» Do this
Rewrite the lines of the data below from the line with "This screenshot has height=595, width=1125." up to and including the line with "click(453, 337)", substituting "Overview" for "Analysis" and leaving everything else unchanged.

BEGIN Supplied data

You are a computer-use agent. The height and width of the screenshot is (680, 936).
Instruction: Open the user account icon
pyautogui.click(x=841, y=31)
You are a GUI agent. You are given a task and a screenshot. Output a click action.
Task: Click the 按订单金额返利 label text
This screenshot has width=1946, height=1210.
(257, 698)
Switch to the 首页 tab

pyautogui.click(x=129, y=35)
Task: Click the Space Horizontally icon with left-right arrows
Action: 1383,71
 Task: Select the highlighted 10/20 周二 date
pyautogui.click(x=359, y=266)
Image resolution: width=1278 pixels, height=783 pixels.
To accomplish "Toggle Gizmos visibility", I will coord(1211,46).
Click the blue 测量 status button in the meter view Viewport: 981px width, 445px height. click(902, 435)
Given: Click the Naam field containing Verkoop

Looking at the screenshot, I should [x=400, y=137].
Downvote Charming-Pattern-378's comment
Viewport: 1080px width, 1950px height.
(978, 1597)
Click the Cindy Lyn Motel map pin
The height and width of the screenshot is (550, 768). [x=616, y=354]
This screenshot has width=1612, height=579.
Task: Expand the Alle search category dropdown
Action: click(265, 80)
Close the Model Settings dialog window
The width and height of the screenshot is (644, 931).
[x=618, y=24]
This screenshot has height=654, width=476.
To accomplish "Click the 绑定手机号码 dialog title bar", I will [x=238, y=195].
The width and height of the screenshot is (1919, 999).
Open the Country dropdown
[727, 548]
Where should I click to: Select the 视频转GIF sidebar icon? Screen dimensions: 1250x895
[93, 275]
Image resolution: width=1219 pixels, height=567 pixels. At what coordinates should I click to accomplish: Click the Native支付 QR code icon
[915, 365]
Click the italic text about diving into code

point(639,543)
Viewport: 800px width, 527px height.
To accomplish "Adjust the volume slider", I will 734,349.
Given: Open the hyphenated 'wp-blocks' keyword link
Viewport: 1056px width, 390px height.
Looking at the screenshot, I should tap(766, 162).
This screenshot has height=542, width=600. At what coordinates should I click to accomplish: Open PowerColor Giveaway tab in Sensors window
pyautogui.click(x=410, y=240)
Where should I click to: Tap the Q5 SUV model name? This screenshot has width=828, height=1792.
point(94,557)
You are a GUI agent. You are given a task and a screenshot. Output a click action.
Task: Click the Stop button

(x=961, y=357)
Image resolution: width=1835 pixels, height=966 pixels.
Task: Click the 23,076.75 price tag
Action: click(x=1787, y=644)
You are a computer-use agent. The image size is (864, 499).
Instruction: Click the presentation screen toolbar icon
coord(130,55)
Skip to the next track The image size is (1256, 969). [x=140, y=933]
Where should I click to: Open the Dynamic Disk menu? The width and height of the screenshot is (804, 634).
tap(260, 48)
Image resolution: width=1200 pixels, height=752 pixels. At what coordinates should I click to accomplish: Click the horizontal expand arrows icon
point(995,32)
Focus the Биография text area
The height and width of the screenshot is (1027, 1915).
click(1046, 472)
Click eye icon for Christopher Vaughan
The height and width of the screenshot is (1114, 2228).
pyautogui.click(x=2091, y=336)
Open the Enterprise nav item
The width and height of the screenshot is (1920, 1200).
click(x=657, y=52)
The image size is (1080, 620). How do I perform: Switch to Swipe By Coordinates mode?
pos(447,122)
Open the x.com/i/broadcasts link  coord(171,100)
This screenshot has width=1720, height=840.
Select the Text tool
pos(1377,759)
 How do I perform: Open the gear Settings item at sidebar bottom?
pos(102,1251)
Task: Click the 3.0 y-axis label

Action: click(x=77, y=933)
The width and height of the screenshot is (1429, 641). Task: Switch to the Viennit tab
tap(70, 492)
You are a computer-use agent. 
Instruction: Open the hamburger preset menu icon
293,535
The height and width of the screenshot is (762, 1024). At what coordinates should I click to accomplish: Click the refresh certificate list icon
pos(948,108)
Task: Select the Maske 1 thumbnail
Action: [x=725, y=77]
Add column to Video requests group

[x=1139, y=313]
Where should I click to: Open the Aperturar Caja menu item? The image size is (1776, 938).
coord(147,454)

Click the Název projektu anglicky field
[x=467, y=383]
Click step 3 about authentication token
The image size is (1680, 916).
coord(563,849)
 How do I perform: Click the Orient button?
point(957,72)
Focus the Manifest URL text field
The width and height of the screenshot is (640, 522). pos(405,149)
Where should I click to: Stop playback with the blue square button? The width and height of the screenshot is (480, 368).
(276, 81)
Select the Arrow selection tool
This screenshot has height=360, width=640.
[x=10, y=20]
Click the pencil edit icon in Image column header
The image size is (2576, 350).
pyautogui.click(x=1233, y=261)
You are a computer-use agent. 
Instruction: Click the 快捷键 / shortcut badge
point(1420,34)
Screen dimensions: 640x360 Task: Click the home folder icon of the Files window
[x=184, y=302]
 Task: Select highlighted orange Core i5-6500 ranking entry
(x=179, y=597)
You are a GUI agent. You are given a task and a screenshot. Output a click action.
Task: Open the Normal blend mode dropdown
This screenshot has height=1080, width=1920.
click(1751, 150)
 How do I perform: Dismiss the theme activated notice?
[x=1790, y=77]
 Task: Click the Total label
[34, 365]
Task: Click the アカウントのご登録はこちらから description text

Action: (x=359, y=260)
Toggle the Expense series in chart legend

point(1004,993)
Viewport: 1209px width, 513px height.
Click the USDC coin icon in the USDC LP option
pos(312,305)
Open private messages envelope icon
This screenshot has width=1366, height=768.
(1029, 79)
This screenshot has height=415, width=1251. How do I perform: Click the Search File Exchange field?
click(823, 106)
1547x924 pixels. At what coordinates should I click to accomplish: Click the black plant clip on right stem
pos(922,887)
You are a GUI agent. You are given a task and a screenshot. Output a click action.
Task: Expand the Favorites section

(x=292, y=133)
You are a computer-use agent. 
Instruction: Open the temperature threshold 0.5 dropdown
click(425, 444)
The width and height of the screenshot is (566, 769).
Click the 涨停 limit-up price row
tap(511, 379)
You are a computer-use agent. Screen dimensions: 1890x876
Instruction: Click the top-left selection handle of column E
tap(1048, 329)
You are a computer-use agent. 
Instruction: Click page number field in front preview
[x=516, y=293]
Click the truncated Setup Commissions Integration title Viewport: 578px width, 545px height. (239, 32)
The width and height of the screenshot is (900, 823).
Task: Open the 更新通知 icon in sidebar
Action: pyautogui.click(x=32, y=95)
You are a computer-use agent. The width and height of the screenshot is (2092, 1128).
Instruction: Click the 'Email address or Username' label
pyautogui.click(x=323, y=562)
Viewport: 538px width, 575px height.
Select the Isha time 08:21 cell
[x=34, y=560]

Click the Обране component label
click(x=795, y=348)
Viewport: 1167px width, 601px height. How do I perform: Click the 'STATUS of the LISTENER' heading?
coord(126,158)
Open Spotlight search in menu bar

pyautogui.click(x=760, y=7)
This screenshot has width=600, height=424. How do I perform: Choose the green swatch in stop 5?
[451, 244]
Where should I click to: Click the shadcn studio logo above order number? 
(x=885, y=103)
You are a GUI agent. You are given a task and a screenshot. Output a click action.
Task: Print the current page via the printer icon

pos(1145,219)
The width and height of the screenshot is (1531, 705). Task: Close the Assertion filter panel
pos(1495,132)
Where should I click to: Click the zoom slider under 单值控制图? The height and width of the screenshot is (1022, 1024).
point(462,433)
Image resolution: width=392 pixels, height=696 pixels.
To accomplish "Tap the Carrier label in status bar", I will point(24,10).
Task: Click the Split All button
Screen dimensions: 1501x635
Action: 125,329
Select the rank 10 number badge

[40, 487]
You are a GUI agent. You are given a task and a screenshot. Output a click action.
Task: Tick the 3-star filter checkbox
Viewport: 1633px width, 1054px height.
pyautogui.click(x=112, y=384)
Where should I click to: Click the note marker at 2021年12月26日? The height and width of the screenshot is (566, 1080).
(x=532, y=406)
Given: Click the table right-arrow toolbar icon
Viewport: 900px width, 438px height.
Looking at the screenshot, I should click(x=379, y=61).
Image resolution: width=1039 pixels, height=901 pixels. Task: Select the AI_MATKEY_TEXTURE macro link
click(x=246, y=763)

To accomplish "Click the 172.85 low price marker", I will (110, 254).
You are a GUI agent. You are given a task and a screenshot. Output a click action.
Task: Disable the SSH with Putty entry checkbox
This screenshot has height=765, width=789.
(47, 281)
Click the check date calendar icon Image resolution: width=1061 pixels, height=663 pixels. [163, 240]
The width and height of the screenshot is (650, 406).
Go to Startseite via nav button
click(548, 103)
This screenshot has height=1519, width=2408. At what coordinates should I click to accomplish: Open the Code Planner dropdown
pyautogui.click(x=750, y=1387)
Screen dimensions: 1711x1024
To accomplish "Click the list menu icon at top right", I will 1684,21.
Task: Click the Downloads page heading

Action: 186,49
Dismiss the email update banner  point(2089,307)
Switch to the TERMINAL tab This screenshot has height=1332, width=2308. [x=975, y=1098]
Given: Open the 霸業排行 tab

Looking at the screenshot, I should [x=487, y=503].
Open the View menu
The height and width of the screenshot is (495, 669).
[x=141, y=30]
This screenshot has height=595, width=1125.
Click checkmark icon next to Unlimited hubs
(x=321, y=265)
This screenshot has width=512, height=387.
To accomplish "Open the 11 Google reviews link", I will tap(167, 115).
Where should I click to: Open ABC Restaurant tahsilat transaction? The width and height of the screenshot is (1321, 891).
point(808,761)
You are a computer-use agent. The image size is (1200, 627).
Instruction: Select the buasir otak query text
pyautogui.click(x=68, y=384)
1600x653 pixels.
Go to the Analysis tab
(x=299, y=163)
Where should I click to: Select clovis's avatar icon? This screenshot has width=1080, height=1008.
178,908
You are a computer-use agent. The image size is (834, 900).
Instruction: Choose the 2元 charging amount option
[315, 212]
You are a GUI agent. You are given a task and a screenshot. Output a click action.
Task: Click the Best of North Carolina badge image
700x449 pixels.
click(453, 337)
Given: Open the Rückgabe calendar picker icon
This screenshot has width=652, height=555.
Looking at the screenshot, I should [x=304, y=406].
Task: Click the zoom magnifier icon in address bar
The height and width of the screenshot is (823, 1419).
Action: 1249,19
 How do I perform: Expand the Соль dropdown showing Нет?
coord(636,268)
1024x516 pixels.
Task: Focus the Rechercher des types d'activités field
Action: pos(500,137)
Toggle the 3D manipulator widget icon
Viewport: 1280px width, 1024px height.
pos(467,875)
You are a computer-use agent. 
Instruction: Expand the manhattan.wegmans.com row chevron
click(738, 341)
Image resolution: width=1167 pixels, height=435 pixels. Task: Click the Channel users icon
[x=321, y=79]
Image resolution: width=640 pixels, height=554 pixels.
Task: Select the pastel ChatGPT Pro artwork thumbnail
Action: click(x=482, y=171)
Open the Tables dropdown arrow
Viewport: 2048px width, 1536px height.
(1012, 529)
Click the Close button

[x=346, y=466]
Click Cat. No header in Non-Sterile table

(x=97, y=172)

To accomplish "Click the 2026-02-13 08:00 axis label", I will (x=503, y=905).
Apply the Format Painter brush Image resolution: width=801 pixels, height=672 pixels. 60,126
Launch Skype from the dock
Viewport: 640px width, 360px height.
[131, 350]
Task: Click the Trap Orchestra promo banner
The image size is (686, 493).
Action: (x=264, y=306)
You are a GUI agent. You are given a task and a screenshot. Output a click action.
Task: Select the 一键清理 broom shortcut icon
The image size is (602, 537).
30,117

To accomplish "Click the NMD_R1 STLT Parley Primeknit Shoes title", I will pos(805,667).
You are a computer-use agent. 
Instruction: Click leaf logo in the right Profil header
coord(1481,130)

END Supplied data

» Correct answer
This screenshot has height=595, width=1125.
Click checkmark icon next to Unlimited hubs
(x=321, y=265)
This screenshot has width=512, height=387.
To accomplish "Open the 11 Google reviews link", I will tap(167, 115).
Where should I click to: Open ABC Restaurant tahsilat transaction? The width and height of the screenshot is (1321, 891).
point(808,761)
You are a computer-use agent. The image size is (1200, 627).
Instruction: Select the buasir otak query text
pyautogui.click(x=68, y=384)
1600x653 pixels.
Go to the Overview tab
(x=299, y=163)
Where should I click to: Select clovis's avatar icon? This screenshot has width=1080, height=1008.
178,908
You are a computer-use agent. The image size is (834, 900).
Instruction: Choose the 2元 charging amount option
[315, 212]
You are a GUI agent. You are given a task and a screenshot. Output a click action.
Task: Click the Best of North Carolina badge image
700x449 pixels.
click(453, 337)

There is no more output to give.